Written instruction 1.
Translate the sentence "You mean this?" from the zram email into Spanish.
Written instruction 2.
Reproduce the zram email from "Sender: linux-kernel-owner@vger.kernel.org" up to and including "You mean this?".

Text segment.
From mboxrd@z Thu Jan  1 00:00:00 1970
Return-Path: <linux-kernel-owner@vger.kernel.org>
Received: (majordomo@vger.kernel.org) by vger.kernel.org via listexpand
        id S1751212AbdEPCgQ (ORCPT <rfc822;w@1wt.eu>);
        Mon, 15 May 2017 22:36:16 -0400
Received: from mail-pg0-f67.google.com ([74.125.83.67]:35423 "EHLO
        mail-pg0-f67.google.com" rhost-flags-OK-OK-OK-OK) by vger.kernel.org
        with ESMTP id S1750713AbdEPCgP (ORCPT
        <rfc822;linux-kernel@vger.kernel.org>);
        Mon, 15 May 2017 22:36:15 -0400
Date: Tue, 16 May 2017 11:36:15 +0900
From: Sergey Senozhatsky <sergey.senozhatsky.work@gmail.com>
To: Minchan Kim <minchan@kernel.org>
Cc: Sergey Senozhatsky <sergey.senozhatsky.work@gmail.com>,
        Andrew Morton <akpm@linux-foundation.org>,
        linux-kernel@vger.kernel.org, Joonsoo Kim <iamjoonsoo.kim@lge.com>,
        Sergey Senozhatsky <sergey.senozhatsky@gmail.com>,
        kernel-team <kernel-team@lge.com>
Subject: Re: [PATCH 2/2] zram: do not count duplicated pages as compressed
Message-ID: <20170516023615.GC10262@jagdpanzerIV.localdomain>
References: <1494834068-27004-1-git-send-email-minchan@kernel.org>
 <1494834068-27004-2-git-send-email-minchan@kernel.org>
 <20170516013022.GB10262@jagdpanzerIV.localdomain>
 <20170516015919.GA5233@bbox>
MIME-Version: 1.0
Content-Type: text/plain; charset=us-ascii
Content-Disposition: inline
In-Reply-To: <20170516015919.GA5233@bbox>
User-Agent: Mutt/1.8.2 (2017-04-18)
Sender: linux-kernel-owner@vger.kernel.org
List-ID: <linux-kernel.vger.kernel.org>
X-Mailing-List: linux-kernel@vger.kernel.org

Hello Minchan,

On (05/16/17 10:59), Minchan Kim wrote:
> Hi Sergey,
>

[..]
> You mean this?
> 
> static void zram_free_page(..) {
>         if (zram_test_flag(zram, index, ZRAM_SAME))
>                 ...
> 
>         if (!entry)

[Records from a data collection]

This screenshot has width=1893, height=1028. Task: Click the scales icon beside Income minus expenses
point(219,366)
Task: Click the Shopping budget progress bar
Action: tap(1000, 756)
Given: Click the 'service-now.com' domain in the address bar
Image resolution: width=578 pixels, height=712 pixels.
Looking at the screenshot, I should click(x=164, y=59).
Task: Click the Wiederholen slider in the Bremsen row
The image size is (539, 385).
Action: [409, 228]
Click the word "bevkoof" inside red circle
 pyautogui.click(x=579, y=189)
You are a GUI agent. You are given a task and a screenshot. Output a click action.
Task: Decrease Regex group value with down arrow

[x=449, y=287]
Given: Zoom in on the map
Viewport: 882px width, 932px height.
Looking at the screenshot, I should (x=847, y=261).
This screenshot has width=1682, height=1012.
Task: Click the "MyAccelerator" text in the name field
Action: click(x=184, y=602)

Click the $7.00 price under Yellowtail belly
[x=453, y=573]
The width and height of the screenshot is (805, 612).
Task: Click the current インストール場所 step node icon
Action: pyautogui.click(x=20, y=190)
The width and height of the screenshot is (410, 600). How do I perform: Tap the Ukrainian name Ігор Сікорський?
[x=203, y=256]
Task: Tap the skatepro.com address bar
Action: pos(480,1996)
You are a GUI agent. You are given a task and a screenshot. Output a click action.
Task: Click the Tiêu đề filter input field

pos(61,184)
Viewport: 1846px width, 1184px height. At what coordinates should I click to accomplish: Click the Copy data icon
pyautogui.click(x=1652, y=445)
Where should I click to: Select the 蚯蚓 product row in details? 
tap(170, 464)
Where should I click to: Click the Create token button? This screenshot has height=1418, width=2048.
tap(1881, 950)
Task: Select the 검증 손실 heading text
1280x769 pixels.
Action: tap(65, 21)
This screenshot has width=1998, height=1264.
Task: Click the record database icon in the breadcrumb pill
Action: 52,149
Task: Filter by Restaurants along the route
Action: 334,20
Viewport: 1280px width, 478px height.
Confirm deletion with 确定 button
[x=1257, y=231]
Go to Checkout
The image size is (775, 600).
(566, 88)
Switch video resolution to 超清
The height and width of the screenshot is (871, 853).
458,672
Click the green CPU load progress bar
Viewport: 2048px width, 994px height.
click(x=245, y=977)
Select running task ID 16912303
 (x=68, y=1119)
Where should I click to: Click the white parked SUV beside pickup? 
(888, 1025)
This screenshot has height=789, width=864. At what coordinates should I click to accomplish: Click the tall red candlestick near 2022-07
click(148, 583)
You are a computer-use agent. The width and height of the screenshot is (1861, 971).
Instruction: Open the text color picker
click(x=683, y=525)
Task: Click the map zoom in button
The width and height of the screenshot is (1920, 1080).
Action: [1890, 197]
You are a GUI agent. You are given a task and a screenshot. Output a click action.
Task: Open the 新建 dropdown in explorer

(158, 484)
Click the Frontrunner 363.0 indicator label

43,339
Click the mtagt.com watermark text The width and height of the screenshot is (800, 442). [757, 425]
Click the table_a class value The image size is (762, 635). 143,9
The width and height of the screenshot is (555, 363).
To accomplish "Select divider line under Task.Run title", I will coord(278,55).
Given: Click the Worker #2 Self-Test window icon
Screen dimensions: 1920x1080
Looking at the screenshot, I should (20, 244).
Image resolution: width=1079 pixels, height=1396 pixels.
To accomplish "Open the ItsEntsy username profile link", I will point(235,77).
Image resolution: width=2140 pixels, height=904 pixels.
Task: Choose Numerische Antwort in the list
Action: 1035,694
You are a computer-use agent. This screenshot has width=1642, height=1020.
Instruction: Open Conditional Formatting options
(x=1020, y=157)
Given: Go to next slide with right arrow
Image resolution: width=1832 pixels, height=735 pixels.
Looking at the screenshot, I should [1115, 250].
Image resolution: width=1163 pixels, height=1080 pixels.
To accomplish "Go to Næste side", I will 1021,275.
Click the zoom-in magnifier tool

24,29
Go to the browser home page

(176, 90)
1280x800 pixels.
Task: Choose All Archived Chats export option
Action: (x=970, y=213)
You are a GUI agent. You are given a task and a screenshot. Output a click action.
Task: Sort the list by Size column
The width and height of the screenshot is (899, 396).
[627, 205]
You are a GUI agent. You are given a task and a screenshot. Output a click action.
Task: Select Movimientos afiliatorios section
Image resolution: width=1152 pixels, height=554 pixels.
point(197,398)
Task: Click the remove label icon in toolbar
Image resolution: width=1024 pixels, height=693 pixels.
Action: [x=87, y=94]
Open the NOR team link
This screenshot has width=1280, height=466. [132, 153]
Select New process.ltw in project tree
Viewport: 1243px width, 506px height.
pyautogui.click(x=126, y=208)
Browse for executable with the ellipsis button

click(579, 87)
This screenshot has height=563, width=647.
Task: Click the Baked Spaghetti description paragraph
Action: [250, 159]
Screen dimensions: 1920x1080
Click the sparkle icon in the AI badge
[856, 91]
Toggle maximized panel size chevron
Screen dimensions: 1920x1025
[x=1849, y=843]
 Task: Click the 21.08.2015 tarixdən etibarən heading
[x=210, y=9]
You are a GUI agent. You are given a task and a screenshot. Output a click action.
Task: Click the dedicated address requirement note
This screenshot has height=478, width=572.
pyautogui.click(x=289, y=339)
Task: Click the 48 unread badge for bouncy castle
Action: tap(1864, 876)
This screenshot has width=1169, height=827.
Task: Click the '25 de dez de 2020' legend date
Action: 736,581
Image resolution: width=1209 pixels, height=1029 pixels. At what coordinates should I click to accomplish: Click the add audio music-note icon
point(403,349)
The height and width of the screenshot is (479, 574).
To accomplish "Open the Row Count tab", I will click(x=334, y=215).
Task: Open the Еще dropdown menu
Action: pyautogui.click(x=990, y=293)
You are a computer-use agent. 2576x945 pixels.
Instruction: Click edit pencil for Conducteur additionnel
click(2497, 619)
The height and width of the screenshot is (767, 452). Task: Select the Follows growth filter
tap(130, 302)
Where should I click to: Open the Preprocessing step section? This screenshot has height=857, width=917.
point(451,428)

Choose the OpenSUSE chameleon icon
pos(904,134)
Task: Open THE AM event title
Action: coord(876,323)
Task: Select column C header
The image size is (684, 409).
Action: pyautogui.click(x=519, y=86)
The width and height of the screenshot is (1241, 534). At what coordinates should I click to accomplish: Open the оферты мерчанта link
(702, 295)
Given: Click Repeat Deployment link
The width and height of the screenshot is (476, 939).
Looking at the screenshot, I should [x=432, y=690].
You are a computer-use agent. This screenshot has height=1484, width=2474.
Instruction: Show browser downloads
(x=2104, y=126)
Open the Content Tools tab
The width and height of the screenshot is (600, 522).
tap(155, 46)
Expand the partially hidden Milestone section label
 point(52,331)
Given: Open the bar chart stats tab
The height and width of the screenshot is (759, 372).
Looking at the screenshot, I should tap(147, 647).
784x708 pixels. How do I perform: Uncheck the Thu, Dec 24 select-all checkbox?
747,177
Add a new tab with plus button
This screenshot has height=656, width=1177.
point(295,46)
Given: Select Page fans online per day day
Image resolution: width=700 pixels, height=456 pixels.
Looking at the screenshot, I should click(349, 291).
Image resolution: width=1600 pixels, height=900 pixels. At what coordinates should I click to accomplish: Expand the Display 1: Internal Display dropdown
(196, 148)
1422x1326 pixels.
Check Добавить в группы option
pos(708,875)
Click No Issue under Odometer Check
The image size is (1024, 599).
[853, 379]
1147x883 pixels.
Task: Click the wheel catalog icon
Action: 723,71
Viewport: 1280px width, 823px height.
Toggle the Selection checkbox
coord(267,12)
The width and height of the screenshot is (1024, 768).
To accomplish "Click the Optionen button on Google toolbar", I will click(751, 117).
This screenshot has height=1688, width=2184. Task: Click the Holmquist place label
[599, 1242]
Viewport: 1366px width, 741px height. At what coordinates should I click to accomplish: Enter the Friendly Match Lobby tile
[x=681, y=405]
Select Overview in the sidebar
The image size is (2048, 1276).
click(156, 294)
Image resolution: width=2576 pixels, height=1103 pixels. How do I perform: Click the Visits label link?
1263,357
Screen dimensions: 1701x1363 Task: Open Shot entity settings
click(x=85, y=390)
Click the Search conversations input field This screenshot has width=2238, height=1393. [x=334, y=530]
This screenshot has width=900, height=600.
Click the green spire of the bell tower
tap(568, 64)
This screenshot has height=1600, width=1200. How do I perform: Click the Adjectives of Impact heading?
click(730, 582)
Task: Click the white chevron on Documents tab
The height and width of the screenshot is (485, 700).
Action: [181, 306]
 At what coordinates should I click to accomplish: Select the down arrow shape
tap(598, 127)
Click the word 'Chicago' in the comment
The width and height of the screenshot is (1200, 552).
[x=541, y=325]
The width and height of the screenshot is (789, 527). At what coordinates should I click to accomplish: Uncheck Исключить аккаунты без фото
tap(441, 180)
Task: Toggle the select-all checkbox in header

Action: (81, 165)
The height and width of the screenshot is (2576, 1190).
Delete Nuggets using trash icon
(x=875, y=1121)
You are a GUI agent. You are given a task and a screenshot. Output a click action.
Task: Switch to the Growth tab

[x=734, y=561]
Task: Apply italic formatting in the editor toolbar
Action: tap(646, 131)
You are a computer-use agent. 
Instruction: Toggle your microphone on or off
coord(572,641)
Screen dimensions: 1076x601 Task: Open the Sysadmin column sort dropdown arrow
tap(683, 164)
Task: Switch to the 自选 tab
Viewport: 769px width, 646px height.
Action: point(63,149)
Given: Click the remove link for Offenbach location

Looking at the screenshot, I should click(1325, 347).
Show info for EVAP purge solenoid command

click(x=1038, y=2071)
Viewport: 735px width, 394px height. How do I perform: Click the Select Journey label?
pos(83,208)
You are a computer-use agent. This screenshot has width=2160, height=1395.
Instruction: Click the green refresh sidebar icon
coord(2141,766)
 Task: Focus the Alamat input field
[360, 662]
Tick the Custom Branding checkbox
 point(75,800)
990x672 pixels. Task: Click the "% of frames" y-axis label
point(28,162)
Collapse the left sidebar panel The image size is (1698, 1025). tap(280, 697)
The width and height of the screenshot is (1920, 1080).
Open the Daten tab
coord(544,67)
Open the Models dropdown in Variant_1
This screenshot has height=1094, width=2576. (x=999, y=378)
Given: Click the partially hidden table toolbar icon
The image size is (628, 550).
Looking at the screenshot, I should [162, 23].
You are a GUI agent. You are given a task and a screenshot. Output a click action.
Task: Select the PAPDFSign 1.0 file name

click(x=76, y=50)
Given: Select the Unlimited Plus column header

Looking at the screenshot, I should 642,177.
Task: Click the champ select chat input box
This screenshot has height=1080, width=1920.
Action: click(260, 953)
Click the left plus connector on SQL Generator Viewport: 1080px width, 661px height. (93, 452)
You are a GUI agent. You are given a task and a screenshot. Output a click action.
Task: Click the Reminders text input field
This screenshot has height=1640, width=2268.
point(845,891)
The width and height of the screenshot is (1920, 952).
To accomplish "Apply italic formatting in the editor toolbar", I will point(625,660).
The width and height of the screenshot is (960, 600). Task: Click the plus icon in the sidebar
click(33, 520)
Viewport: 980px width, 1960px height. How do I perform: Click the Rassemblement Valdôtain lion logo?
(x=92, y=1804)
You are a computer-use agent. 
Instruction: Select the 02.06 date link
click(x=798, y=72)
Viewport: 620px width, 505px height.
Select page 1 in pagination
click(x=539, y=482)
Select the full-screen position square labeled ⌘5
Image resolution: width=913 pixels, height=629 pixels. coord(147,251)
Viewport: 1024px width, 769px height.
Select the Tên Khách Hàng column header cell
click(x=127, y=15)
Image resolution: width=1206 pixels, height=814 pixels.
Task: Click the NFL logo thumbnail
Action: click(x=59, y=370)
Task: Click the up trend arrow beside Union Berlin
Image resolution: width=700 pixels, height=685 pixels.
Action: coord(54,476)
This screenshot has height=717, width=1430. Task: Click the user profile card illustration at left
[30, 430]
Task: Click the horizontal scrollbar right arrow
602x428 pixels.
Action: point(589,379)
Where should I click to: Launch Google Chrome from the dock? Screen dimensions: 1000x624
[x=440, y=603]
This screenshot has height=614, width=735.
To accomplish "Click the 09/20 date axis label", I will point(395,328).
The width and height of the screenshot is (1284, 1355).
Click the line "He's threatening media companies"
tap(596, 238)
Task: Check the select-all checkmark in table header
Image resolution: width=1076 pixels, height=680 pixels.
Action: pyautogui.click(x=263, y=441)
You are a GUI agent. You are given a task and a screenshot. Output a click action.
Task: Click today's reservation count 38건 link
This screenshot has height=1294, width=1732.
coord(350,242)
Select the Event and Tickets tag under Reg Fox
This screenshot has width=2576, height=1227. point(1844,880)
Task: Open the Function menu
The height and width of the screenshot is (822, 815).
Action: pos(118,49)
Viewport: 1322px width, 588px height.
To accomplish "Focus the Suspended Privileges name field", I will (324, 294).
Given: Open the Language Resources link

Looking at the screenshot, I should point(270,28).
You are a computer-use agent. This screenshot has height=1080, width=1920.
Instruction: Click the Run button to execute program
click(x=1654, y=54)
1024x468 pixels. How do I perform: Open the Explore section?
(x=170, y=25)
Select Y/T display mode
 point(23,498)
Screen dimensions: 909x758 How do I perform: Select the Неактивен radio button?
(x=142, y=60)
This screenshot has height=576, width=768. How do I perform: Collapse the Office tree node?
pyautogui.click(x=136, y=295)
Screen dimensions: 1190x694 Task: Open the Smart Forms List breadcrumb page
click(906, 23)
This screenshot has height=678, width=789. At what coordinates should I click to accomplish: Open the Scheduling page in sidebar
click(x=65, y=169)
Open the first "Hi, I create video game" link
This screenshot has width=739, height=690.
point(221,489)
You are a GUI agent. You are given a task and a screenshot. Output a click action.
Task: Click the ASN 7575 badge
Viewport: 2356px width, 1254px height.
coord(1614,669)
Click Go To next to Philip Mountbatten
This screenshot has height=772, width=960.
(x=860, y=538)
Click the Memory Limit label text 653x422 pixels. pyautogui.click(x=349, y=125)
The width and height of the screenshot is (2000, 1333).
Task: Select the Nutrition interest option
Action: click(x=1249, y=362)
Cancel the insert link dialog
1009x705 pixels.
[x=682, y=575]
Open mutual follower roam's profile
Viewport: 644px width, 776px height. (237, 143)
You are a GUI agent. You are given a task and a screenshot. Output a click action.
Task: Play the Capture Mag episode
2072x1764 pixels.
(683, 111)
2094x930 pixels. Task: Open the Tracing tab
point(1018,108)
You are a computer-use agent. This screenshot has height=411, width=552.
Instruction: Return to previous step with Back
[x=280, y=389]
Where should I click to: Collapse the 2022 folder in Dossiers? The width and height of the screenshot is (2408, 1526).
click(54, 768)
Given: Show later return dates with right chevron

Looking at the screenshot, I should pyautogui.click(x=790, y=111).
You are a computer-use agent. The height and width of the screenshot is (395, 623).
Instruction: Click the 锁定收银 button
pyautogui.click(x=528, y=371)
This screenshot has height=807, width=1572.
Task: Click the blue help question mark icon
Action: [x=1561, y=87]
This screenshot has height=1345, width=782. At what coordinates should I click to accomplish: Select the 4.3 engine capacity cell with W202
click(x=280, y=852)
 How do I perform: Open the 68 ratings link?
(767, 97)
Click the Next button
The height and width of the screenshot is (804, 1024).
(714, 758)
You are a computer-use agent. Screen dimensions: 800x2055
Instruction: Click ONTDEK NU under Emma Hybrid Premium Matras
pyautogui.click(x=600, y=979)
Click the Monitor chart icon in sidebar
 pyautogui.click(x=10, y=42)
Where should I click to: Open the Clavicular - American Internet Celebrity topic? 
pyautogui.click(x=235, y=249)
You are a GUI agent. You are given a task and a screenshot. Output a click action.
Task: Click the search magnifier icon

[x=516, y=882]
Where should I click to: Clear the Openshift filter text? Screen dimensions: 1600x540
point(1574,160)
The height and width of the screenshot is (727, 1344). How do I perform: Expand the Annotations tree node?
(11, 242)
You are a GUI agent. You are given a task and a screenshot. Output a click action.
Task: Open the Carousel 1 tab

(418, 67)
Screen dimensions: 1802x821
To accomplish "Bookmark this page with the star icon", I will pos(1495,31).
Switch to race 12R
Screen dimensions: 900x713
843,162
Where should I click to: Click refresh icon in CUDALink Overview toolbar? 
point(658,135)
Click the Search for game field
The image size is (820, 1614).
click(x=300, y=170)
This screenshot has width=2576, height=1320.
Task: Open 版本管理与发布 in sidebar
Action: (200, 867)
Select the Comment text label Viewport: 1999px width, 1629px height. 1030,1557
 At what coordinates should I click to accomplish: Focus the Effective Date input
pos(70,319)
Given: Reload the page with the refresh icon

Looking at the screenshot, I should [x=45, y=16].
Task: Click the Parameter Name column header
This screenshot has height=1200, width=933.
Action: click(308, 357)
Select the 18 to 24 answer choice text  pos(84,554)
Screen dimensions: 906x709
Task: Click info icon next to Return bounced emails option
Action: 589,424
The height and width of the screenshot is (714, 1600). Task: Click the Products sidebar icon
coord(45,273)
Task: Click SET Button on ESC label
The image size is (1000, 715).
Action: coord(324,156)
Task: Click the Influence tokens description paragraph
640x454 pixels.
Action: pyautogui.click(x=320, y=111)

Worked solution 1.
¿Te refieres a esto?

Worked solution 2.
Sender: linux-kernel-owner@vger.kernel.org
List-ID: <linux-kernel.vger.kernel.org>
X-Mailing-List: linux-kernel@vger.kernel.org

Hello Minchan,

On (05/16/17 10:59), Minchan Kim wrote:
> Hi Sergey,
>

[..]
> You mean this?